7 de septiembre de 2009 Comunicado de Prensa

Paraguay pide perdón público por el reclutamiento ilegal y muerte de dos niños mientras realizaban el servicio militar obligatorio

El Estado de Paraguay realizó hoy un acto público para reconocer su responsabilidad internacional por el reclutamiento ilegal de dos menores de 18 años, que murieron por los abusos cometidos cuando realizaban el servicio militar obligatorio.

En ninguno de los casos el Estado de Paraguay tomó las medidas necesarias para investigar y sancionar a los responsables, por lo que ambos crímenes permanecen impunes.

El trámite internacional de demanda contra el Estado paraguayo ante la Comisión Interamericana de Derechos Humanos (CIDH) y la Corte Interamericana de Derechos Humanos fue presentado por el Centro por la Justicia y el Derecho Internacional (CEJIL) y el Servicio de Paz y Justicia (SERPAJ).

Víctor Hugo Maciel Alcaráz fue reclutado ilegalmente cuando tenía 15 años y murió el 2 de octubre de 1995 debido a una sobrecarga de ejercicios físicos en el Cuartel General del Comando de la Primera División de Caballería.
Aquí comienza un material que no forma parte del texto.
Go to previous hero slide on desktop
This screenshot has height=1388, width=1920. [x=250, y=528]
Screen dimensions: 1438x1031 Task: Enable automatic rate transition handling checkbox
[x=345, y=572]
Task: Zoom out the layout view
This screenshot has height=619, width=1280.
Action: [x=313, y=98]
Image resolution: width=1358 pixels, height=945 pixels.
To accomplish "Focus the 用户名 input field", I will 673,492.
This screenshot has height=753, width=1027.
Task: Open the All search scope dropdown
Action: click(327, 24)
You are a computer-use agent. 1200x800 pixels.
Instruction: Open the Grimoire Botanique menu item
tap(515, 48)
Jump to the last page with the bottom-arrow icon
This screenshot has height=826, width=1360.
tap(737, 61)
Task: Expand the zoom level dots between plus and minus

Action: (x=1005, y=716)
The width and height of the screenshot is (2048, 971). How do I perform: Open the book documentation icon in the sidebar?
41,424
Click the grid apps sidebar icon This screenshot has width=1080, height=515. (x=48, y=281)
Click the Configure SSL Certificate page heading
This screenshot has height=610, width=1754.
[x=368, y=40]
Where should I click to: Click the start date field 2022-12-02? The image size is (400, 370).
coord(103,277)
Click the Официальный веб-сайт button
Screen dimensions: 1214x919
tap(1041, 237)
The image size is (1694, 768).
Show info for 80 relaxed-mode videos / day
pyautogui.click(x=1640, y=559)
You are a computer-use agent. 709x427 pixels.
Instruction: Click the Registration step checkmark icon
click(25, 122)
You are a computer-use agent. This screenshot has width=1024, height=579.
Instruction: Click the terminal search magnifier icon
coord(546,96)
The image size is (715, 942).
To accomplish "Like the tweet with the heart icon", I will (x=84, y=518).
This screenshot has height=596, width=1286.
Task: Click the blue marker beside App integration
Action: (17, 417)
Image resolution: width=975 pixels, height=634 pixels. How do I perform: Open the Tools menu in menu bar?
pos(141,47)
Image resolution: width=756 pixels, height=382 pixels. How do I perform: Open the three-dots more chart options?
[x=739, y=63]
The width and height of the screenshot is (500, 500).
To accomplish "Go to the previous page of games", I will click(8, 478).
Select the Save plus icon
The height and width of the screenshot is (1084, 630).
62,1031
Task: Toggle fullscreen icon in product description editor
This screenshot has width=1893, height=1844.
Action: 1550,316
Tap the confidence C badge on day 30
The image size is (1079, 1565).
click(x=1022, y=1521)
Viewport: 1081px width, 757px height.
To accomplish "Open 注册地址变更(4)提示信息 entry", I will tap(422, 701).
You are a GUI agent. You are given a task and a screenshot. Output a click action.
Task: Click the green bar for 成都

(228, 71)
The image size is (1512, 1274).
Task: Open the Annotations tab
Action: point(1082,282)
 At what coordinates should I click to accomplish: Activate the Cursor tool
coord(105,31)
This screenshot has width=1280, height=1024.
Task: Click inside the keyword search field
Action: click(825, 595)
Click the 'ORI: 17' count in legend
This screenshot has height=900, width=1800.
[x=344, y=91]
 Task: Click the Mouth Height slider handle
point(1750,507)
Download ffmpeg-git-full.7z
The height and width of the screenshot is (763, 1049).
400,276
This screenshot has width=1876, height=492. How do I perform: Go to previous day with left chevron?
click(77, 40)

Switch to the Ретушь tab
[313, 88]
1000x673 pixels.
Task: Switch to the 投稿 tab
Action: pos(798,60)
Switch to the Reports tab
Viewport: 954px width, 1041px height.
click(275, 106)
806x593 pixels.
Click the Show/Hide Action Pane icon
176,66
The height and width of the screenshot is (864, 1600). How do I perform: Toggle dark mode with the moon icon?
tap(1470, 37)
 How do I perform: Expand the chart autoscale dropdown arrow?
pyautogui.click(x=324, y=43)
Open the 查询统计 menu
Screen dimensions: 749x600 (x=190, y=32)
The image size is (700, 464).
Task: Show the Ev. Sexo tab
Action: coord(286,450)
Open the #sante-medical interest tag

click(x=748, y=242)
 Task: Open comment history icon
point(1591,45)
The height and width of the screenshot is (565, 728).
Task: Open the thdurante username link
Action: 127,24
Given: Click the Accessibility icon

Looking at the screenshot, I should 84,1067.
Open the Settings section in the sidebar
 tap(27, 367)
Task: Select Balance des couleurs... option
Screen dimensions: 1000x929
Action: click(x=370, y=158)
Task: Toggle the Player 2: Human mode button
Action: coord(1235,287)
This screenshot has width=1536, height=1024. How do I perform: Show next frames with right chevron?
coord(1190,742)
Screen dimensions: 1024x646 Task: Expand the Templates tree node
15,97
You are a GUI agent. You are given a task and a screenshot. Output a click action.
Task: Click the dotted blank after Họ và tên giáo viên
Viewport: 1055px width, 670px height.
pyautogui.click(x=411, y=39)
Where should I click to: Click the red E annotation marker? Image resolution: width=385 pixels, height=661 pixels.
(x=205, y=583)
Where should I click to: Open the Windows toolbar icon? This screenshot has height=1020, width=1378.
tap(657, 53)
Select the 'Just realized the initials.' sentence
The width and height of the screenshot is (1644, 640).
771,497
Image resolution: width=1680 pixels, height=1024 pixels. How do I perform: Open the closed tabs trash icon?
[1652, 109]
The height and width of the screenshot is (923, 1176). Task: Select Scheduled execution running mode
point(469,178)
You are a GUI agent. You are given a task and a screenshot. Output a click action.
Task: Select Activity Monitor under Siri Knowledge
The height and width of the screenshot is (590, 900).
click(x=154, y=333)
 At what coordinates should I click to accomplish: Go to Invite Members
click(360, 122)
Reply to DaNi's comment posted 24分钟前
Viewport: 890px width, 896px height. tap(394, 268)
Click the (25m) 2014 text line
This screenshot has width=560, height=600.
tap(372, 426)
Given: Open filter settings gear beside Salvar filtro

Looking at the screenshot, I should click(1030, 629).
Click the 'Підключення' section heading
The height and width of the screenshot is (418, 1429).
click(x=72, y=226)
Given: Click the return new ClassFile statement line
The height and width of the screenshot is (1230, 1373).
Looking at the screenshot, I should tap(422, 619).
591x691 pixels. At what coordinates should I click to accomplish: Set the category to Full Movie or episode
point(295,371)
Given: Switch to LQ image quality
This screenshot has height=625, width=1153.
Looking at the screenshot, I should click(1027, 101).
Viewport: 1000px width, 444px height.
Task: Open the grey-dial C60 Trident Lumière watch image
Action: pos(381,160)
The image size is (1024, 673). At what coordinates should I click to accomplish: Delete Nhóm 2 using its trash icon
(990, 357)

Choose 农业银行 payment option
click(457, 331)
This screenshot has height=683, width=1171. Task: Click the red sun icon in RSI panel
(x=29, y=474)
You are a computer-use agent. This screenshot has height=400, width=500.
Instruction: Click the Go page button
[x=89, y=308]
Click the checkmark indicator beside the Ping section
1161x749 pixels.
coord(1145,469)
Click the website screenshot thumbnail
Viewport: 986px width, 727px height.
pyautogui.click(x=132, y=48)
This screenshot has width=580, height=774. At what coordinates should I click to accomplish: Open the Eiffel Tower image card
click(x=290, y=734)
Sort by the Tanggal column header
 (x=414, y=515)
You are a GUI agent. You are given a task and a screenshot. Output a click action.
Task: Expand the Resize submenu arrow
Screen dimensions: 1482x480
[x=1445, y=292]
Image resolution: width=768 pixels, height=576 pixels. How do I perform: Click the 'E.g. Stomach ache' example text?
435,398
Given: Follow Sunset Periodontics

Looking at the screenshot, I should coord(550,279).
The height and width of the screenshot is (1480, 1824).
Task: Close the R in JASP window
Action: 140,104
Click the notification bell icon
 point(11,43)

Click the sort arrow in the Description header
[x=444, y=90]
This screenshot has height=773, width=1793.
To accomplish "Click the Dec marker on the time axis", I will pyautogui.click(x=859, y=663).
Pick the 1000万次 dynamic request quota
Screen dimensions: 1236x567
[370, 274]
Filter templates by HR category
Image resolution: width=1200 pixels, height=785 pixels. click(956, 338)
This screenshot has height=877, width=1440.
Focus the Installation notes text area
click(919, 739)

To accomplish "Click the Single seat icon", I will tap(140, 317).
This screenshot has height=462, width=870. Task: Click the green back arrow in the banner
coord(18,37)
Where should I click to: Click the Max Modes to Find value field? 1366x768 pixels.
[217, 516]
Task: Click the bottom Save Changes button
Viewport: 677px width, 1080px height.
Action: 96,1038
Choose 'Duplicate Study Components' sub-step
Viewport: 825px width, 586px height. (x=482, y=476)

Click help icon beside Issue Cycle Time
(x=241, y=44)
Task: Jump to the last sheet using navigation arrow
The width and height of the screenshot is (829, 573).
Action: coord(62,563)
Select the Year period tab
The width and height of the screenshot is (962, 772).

En este caso, el Estado y los peticionarios firmaron un acuerdo de solución amistosa el 22 de marzo pasado en el ámbito de la CIDH.

En tanto, Gerardo Vargas Areco, de 15 años, falleció el 30 de diciembre de 1989, tras su reclutamiento forzado en el Regimiento de la División de Infantería del II Cuerpo de Ejército. El caso de Gerardo Vargas Areco llegó a la Corte Interamericana de Derechos Humanos. En una audiencia del tribunal, realizada el 30 de marzo pasado, el Estado paraguayo reconoció su responsabilidad internacional en el reclutamiento forzado de Vargas Areco, y el caso ahora está a la espera de la decisión final.

La Convención Americana, el Convenio 182/99 de la OIT sobre las peores formas de trabajo infantil y el Protocolo Facultativo de la Convención sobre Derechos del Niño Relativo a la Participación de Niños en Conflictos Armados, todos ellos suscriptos por el Estado paraguayo, obligan al país a no reclutar forzosamente a menores de 18 años en el servicio militar obligatorio.

El Protocolo Facultativo de la Convención sobre los Derechos del Niño también prohíbe el reclutamiento voluntario de menores de 18 años de edad. Sin embargo, Paraguay había incluido una reserva a esta cláusula, habilitando el reclutamiento de niños por debajo de la edad mínima establecida en el Protocolo.

A partir de la acción del CEJIL y el SERPAJ, en el contexto de estos dos casos, Paraguay retiró dicha reserva, por lo que, en la actualidad el Estado se obliga a no reclutar menores de 18 años de edad, bajo ninguna circunstancia.

También se logró que el comandante de las Fuerzas Militares de Paraguay, firmara el proyecto de modificación de la ley 569/75 del servicio militar obligatorio y de la ley 123/52 de “CIMEFOR” para su tratamiento en el Congreso Nacional.

“El acto público reviste especial importancia ya que a través de éste, la República del Paraguay no sólo asumió su responsabilidad por los hechos, sino que también se comprometió a impulsar todas las medidas administrativas, legales, judiciales y de otra índole necesarias para dar cumplimiento a los compromisos asumidos y las decisiones emitidas por los órganos de aplicación de la Convención Americana”, destacó Liliana Tojo, directora de CEJIL, Sur.

En el último informe “Derechos Humanos en Paraguay”, realizado por la Coordinadora de Derechos Humanos del Paraguay (CODEHUPY), en 2005 se registraron 168 menores de 18 años entre un total de 1.458 reclutas. En tanto, según la Asociación de Familiares de Víctimas del Servicio Militar (Afavisem), entre 1989 y agosto de 2002, 112 miembros de las fuerzas armadas fallecieron por causas dudosas. El 70 por ciento eran menores de edad.